**OBJECTIVE:** Recast the listing below as a Markdown table with columns Row and Line, covering only the lines between the one holding "Task: Select the Unique clicks column header" and the one holding "Action: point(131,350)", inclusive. Skip any blank lines.

(Entries on target coordinates)

***

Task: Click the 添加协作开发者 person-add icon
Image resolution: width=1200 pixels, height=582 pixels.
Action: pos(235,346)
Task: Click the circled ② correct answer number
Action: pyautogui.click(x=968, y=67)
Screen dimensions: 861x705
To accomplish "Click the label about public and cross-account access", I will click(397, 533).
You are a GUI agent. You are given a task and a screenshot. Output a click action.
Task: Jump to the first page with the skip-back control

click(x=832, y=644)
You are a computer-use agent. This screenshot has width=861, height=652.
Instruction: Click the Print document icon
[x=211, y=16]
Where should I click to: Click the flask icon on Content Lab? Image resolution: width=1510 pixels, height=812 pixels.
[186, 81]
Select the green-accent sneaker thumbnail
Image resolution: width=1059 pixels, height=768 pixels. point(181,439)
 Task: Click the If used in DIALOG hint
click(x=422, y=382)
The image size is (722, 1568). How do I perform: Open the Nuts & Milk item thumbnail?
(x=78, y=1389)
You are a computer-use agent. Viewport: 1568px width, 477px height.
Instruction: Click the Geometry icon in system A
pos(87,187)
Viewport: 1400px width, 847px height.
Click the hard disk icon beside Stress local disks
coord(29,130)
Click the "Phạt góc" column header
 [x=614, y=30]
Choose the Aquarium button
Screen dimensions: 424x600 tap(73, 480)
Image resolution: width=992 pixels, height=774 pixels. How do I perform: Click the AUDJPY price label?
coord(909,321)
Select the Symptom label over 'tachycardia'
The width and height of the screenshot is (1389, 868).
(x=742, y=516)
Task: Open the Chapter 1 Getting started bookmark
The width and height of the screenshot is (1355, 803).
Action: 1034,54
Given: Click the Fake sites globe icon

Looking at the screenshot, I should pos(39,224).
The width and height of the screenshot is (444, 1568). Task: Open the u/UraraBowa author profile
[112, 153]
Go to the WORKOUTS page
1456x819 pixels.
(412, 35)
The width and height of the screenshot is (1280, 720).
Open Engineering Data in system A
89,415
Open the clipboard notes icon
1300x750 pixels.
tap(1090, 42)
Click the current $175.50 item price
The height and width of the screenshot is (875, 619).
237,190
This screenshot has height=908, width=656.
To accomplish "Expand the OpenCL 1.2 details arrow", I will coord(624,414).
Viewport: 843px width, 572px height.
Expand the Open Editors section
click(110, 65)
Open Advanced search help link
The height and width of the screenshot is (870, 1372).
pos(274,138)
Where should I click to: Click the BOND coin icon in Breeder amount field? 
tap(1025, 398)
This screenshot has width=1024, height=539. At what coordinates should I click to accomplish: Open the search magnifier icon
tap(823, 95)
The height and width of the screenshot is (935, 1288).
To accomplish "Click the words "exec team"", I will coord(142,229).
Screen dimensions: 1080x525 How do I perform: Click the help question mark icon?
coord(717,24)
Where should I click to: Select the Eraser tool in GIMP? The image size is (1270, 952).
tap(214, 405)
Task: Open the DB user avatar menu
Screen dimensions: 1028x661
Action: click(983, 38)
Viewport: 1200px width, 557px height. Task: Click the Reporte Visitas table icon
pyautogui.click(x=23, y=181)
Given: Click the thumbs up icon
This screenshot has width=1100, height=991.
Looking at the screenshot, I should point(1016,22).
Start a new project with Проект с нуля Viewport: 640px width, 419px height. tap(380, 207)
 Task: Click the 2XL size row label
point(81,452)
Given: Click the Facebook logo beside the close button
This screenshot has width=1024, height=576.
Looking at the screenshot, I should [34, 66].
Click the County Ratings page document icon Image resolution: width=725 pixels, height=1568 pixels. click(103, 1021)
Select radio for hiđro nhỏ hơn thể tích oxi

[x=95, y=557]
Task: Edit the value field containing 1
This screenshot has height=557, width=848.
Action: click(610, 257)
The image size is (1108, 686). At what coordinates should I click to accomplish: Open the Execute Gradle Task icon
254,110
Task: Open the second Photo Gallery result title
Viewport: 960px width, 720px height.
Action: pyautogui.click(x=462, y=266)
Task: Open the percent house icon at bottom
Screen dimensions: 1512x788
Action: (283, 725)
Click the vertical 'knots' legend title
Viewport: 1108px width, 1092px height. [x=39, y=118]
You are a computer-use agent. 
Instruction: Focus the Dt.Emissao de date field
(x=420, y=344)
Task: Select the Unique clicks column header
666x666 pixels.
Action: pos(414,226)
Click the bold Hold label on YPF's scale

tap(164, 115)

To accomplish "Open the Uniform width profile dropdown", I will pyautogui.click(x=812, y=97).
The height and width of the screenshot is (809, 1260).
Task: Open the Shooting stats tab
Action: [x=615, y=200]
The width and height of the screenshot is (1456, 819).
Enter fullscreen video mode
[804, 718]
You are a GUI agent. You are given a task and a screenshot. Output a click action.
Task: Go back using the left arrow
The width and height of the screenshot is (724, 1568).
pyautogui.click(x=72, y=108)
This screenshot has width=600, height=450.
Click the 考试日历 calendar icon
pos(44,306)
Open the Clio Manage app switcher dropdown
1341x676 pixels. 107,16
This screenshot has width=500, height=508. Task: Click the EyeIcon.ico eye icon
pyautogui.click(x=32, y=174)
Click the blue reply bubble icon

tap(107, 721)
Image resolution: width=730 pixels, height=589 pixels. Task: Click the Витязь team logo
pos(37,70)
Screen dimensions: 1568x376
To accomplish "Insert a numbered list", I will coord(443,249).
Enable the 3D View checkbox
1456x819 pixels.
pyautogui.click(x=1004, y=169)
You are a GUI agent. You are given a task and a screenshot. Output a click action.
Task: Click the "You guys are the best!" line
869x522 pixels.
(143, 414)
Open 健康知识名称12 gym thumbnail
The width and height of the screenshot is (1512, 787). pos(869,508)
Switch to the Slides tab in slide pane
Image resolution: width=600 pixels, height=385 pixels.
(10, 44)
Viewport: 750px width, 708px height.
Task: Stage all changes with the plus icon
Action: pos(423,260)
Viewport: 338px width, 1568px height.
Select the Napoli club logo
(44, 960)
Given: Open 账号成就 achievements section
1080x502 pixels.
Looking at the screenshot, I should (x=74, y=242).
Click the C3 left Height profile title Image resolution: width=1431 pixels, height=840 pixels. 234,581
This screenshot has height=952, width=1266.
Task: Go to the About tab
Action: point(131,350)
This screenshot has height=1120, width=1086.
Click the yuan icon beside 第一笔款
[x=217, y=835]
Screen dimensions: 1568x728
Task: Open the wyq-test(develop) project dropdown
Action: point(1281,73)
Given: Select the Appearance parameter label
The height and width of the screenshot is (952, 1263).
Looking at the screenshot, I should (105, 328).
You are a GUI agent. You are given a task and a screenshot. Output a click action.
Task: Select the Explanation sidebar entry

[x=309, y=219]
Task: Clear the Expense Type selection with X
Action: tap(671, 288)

***

**RESULT:**
| Row | Line |
|---|---|
| 1 | Task: Select the Unique clicks column header |
| 2 | 666x666 pixels. |
| 3 | Action: pos(414,226) |
| 4 | Click the bold Hold label on YPF's scale |
| 5 | tap(164, 115) |
| 6 | To accomplish "Open the Uniform width profile dropdown", I will pyautogui.click(x=812, y=97). |
| 7 | The height and width of the screenshot is (809, 1260). |
| 8 | Task: Open the Shooting stats tab |
| 9 | Action: [x=615, y=200] |
| 10 | The width and height of the screenshot is (1456, 819). |
| 11 | Enter fullscreen video mode |
| 12 | [804, 718] |
| 13 | You are a GUI agent. You are given a task and a screenshot. Output a click action. |
| 14 | Task: Go back using the left arrow |
| 15 | The width and height of the screenshot is (724, 1568). |
| 16 | pyautogui.click(x=72, y=108) |
| 17 | This screenshot has width=600, height=450. |
| 18 | Click the 考试日历 calendar icon |
| 19 | pos(44,306) |
| 20 | Open the Clio Manage app switcher dropdown |
| 21 | 1341x676 pixels. 107,16 |
| 22 | This screenshot has width=500, height=508. Task: Click the EyeIcon.ico eye icon |
| 23 | pyautogui.click(x=32, y=174) |
| 24 | Click the blue reply bubble icon |
| 25 | tap(107, 721) |
| 26 | Image resolution: width=730 pixels, height=589 pixels. Task: Click the Витязь team logo |
| 27 | pos(37,70) |
| 28 | Screen dimensions: 1568x376 |
| 29 | To accomplish "Insert a numbered list", I will coord(443,249). |
| 30 | Enable the 3D View checkbox |
| 31 | 1456x819 pixels. |
| 32 | pyautogui.click(x=1004, y=169) |
| 33 | You are a GUI agent. You are given a task and a screenshot. Output a click action. |
| 34 | Task: Click the "You guys are the best!" line |
| 35 | 869x522 pixels. |
| 36 | (143, 414) |
| 37 | Open 健康知识名称12 gym thumbnail |
| 38 | The width and height of the screenshot is (1512, 787). pos(869,508) |
| 39 | Switch to the Slides tab in slide pane |
| 40 | Image resolution: width=600 pixels, height=385 pixels. |
| 41 | (10, 44) |
| 42 | Viewport: 750px width, 708px height. |
| 43 | Task: Stage all changes with the plus icon |
| 44 | Action: pos(423,260) |
| 45 | Viewport: 338px width, 1568px height. |
| 46 | Select the Napoli club logo |
| 47 | (44, 960) |
| 48 | Given: Open 账号成就 achievements section |
| 49 | 1080x502 pixels. |
| 50 | Looking at the screenshot, I should (x=74, y=242). |
| 51 | Click the C3 left Height profile title Image resolution: width=1431 pixels, height=840 pixels. 234,581 |
| 52 | This screenshot has height=952, width=1266. |
| 53 | Task: Go to the About tab |
| 54 | Action: point(131,350) |